***** Data to process *****
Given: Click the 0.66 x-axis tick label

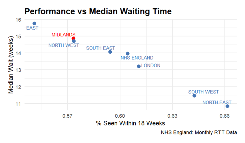Looking at the screenshot, I should point(225,116).
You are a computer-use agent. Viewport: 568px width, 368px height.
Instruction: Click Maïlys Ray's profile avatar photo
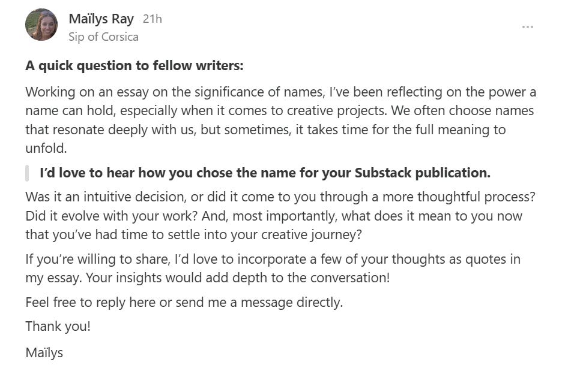(x=41, y=25)
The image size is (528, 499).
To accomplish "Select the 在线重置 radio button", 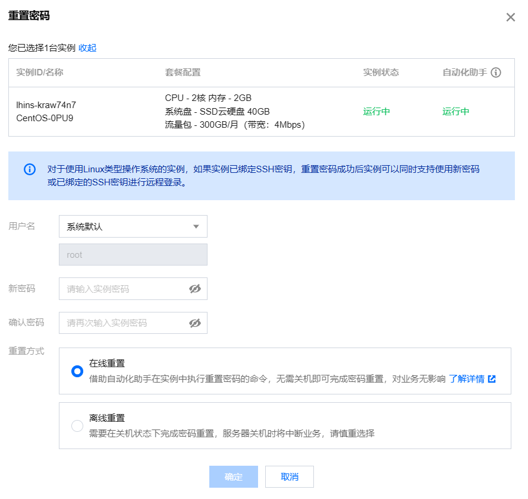I will (77, 371).
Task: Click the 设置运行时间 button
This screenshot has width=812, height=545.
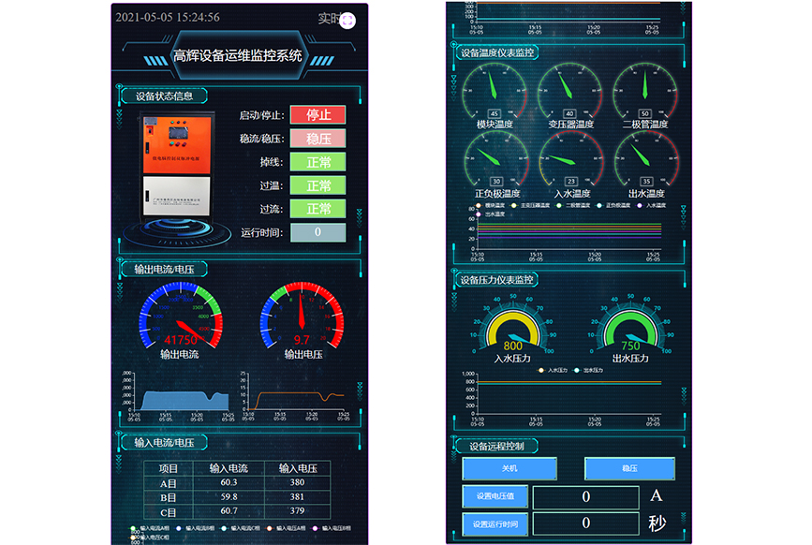Action: 495,523
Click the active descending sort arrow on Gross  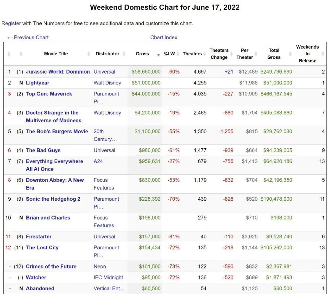[x=158, y=55]
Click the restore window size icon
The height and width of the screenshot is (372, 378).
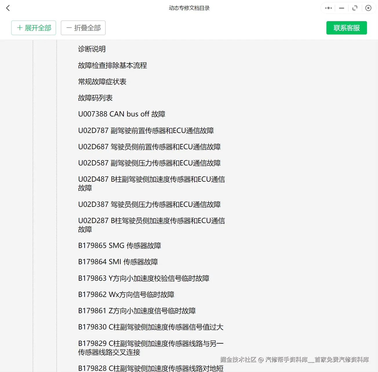point(355,8)
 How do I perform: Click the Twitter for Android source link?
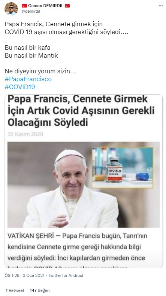pos(66,275)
*****
Task prompt: Find the lines in the data that include "size", then copy each of them.

Response below:
The image size is (528, 499).
Click the restore window size icon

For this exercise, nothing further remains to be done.